INSTRUCTIONS FOR THE TASK
Retype the whole listing below exactly, keeping every picture out of it.

· · ·

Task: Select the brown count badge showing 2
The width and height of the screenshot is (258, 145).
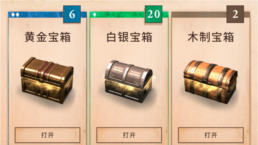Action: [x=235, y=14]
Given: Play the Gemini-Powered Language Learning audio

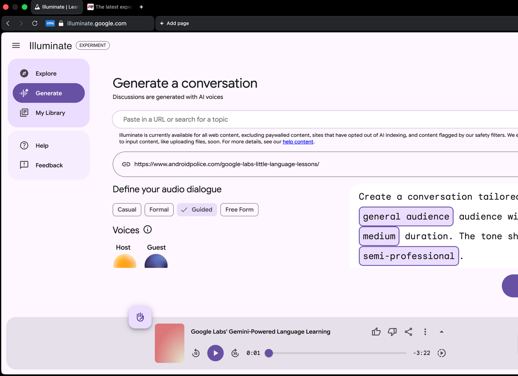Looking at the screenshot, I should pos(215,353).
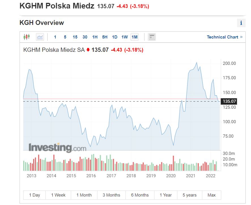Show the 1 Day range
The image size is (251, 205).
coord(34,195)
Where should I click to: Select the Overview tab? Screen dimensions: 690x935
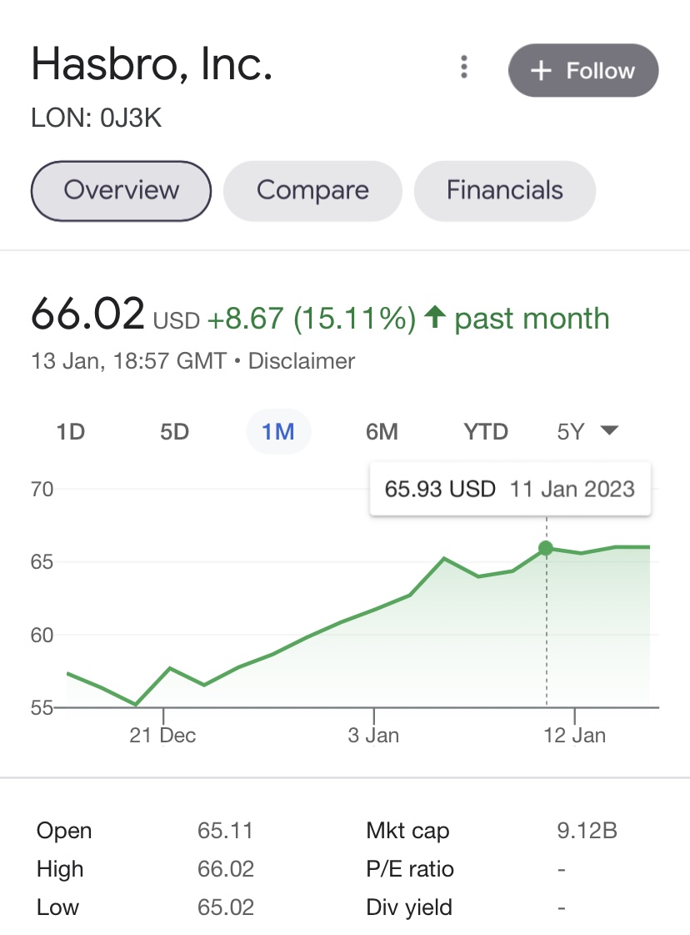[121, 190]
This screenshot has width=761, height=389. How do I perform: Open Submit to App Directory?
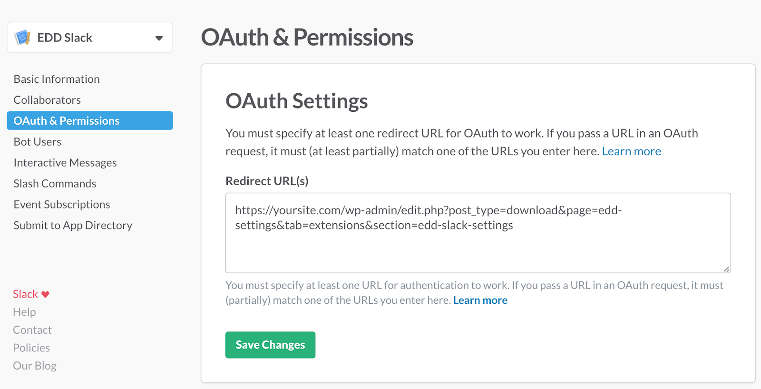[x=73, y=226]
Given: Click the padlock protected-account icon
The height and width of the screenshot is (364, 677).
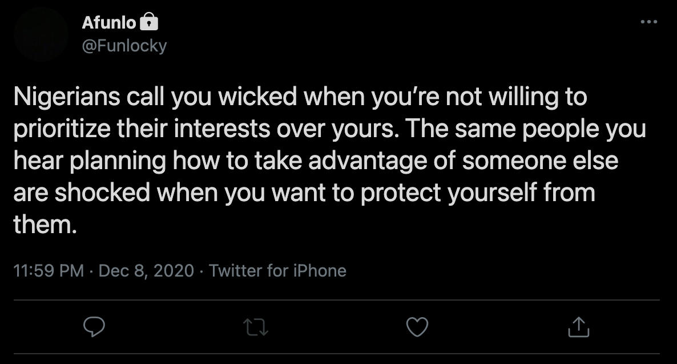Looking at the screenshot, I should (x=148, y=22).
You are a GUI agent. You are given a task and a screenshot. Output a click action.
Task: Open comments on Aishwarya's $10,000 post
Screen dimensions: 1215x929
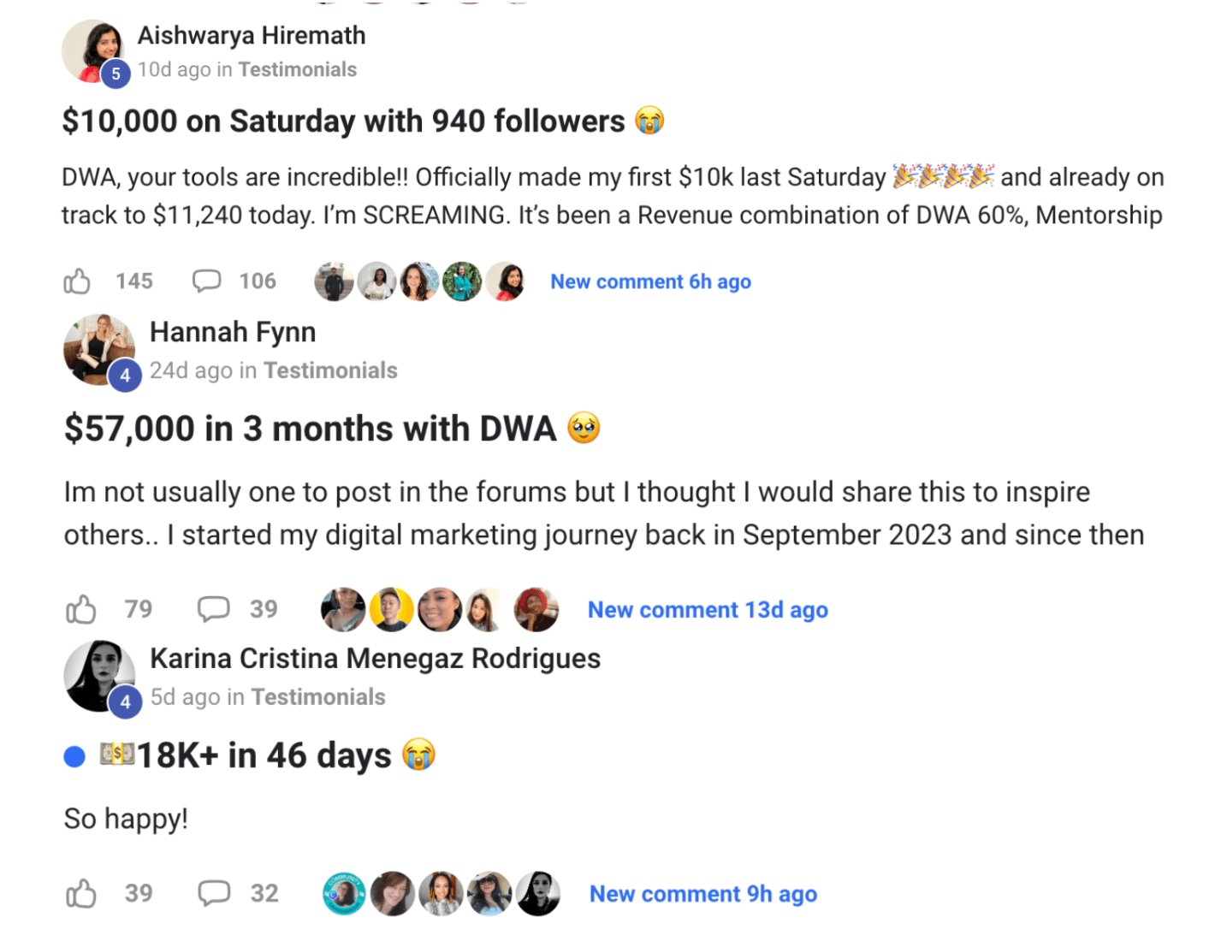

· · ·

RESPONSE AREA
Task: Select the brown count badge showing 2
The width and height of the screenshot is (258, 145).
Action: [x=235, y=14]
Given: Play the Gemini-Powered Language Learning audio

Looking at the screenshot, I should pos(215,353).
Show the 1 Day range
The image size is (251, 205).
coord(34,195)
Where should I click to: Select the Overview tab? Screen dimensions: 690x935
[121, 190]
This screenshot has width=761, height=389. How do I perform: Open Submit to App Directory?
[x=73, y=226]
Given: Click the padlock protected-account icon
The height and width of the screenshot is (364, 677).
Looking at the screenshot, I should (x=148, y=22).
You are a GUI agent. You are given a task and a screenshot. Output a click action.
Task: Open comments on Aishwarya's $10,000 post
Screen dimensions: 1215x929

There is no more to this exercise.